== Stored data

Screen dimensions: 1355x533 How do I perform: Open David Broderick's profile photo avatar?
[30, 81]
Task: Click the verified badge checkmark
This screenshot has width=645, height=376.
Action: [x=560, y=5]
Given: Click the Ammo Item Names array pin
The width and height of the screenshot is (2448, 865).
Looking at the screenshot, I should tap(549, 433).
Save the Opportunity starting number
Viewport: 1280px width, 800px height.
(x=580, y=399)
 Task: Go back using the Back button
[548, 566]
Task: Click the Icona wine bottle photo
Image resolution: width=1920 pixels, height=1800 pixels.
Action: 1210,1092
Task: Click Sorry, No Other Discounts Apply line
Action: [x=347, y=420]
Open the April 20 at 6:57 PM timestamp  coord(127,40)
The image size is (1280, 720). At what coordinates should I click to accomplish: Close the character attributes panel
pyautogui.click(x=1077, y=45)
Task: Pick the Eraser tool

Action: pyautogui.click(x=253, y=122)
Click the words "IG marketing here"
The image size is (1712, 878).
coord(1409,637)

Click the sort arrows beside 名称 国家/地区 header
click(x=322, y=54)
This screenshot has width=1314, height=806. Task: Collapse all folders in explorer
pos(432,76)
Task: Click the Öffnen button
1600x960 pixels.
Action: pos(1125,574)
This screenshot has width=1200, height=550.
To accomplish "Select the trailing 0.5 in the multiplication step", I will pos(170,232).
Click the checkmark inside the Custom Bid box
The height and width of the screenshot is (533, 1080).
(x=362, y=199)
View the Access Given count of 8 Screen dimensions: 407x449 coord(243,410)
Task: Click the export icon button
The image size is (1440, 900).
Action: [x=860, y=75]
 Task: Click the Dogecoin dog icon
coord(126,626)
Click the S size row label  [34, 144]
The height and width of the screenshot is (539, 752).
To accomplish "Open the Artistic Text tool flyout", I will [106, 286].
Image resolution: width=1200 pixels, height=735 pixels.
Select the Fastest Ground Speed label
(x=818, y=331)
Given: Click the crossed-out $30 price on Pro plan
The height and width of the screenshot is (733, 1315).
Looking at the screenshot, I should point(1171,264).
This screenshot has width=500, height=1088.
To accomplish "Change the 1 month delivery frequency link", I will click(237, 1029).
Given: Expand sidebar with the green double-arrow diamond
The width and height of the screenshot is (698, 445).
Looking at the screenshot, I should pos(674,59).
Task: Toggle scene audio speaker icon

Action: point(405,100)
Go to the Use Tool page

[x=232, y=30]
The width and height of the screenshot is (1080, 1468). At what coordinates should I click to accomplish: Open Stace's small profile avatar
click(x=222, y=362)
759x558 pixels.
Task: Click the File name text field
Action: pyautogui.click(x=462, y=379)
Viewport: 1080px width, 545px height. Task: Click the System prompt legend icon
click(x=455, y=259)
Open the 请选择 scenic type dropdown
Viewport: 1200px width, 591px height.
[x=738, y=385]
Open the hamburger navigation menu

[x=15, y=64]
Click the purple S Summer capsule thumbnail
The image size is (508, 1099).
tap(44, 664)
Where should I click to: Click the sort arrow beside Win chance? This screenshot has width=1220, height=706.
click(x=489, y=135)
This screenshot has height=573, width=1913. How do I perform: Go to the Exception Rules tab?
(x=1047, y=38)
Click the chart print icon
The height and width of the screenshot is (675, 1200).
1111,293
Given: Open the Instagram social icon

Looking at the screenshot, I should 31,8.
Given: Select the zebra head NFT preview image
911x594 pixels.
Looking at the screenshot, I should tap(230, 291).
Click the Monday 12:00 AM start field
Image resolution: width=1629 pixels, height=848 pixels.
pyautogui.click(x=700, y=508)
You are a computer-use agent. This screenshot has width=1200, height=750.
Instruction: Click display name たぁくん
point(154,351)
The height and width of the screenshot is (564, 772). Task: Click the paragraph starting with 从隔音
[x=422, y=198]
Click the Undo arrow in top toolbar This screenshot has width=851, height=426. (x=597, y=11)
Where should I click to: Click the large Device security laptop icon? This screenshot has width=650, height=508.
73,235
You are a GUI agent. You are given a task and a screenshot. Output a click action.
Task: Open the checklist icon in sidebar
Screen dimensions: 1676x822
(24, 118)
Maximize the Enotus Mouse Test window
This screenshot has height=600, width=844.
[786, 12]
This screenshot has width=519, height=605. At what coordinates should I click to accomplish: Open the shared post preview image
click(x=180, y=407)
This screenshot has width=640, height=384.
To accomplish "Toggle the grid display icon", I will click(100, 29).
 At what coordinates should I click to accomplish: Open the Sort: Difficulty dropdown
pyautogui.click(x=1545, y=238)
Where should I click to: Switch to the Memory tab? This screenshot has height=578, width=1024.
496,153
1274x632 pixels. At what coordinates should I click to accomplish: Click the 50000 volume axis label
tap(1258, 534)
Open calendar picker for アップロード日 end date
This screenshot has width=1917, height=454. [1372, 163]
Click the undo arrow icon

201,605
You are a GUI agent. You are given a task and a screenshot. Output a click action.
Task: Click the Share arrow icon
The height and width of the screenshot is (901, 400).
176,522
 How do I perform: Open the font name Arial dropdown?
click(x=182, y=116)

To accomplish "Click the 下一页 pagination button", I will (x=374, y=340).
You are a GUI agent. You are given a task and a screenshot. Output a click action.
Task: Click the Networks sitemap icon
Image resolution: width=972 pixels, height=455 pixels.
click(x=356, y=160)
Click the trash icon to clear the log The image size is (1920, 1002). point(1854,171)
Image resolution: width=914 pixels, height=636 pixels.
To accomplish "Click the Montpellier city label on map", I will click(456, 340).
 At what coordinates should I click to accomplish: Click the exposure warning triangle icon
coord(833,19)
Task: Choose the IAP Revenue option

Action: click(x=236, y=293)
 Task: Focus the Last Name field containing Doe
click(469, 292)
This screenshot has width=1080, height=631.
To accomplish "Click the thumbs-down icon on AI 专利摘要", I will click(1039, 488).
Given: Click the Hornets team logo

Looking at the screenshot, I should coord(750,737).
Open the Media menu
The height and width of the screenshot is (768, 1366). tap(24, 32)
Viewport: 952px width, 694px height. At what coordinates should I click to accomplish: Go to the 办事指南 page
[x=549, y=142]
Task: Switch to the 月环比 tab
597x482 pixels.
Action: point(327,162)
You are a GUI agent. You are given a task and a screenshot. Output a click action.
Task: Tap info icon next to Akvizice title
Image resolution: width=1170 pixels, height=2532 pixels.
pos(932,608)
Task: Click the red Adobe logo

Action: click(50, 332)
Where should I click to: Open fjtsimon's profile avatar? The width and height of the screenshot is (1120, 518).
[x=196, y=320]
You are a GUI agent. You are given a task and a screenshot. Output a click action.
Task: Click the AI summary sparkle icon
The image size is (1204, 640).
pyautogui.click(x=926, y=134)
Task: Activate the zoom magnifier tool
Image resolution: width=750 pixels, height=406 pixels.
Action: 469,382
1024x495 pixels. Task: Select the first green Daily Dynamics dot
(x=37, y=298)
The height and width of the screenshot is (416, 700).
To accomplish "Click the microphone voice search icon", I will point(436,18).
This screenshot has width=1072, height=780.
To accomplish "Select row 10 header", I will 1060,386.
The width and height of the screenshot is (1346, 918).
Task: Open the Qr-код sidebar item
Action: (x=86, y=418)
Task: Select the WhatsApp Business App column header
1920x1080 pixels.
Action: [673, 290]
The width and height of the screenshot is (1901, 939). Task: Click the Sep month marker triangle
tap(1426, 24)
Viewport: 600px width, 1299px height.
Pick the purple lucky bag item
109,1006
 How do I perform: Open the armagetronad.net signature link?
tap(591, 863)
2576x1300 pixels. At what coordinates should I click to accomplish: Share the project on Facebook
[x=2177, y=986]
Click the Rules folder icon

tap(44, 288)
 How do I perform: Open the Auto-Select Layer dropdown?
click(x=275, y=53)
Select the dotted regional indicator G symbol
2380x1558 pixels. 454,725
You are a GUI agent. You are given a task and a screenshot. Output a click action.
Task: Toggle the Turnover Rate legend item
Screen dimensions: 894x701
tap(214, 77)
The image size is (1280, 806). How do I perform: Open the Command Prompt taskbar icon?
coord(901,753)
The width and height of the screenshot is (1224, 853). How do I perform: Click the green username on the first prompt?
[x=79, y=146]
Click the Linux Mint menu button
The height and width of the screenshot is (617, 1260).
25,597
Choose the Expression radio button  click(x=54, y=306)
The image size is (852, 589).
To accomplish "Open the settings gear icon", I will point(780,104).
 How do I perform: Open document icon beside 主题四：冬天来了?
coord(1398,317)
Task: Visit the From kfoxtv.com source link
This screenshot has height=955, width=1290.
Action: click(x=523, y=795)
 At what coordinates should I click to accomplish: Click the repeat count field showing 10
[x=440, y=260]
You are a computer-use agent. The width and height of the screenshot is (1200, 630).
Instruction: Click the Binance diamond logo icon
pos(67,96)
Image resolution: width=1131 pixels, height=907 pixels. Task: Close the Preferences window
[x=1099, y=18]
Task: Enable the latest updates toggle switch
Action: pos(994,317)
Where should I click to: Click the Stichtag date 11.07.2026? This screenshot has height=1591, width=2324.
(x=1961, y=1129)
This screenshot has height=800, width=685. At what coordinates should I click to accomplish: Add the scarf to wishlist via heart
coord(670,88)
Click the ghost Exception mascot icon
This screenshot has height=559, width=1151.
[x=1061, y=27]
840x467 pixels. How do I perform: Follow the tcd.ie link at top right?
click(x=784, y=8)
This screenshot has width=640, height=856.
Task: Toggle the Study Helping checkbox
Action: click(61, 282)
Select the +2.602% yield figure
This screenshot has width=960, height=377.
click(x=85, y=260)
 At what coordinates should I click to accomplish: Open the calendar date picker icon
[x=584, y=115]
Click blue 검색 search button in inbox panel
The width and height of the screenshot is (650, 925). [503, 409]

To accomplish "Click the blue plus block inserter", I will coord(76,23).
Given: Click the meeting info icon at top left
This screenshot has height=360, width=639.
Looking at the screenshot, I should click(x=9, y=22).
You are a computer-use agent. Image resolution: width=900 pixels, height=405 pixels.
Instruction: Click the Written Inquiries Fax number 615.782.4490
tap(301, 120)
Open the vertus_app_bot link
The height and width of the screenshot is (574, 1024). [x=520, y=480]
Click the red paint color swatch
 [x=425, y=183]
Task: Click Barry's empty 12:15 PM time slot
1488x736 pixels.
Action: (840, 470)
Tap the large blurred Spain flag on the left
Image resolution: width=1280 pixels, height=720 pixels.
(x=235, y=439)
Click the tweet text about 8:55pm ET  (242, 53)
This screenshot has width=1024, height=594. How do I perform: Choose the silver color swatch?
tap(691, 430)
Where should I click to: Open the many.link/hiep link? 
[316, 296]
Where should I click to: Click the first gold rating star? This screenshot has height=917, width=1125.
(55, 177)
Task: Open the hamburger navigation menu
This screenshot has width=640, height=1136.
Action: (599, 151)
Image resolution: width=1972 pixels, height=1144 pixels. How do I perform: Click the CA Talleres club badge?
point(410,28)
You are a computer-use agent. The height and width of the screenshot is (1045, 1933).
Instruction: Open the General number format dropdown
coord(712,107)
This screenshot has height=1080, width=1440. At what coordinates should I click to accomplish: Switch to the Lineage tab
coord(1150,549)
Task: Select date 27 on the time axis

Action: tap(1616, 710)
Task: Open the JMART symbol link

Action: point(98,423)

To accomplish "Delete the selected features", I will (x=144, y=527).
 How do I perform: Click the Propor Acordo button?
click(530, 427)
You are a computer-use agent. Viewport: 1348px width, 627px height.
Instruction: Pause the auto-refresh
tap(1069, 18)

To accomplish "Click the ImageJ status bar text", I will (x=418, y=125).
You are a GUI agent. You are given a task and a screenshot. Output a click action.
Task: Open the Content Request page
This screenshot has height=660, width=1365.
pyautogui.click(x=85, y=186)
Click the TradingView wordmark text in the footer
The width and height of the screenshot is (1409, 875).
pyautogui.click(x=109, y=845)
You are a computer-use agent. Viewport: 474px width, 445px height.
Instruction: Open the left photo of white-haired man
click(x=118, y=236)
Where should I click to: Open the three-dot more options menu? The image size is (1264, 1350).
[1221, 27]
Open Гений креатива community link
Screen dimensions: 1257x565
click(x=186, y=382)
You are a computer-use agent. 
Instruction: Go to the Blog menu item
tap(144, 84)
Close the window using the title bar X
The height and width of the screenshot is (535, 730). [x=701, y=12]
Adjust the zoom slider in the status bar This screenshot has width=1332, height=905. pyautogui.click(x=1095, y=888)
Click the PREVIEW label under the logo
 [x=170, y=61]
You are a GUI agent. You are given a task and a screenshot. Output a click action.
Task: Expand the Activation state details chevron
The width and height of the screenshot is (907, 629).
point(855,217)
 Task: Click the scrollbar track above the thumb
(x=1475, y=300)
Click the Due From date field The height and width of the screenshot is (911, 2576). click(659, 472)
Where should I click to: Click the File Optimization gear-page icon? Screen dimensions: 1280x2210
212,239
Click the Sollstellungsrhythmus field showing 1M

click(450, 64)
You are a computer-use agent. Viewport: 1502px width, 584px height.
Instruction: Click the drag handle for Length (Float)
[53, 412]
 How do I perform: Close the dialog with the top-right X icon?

====

__Prompt__
Would you retype exactly the lines above, from the line with "Close the window using the title bar X" to the line with "Task: Expand the", with both end lines kept and nothing more?

__Reply__
Close the window using the title bar X
The height and width of the screenshot is (535, 730). [x=701, y=12]
Adjust the zoom slider in the status bar This screenshot has width=1332, height=905. pyautogui.click(x=1095, y=888)
Click the PREVIEW label under the logo
 [x=170, y=61]
You are a GUI agent. You are given a task and a screenshot. Output a click action.
Task: Expand the Activation state details chevron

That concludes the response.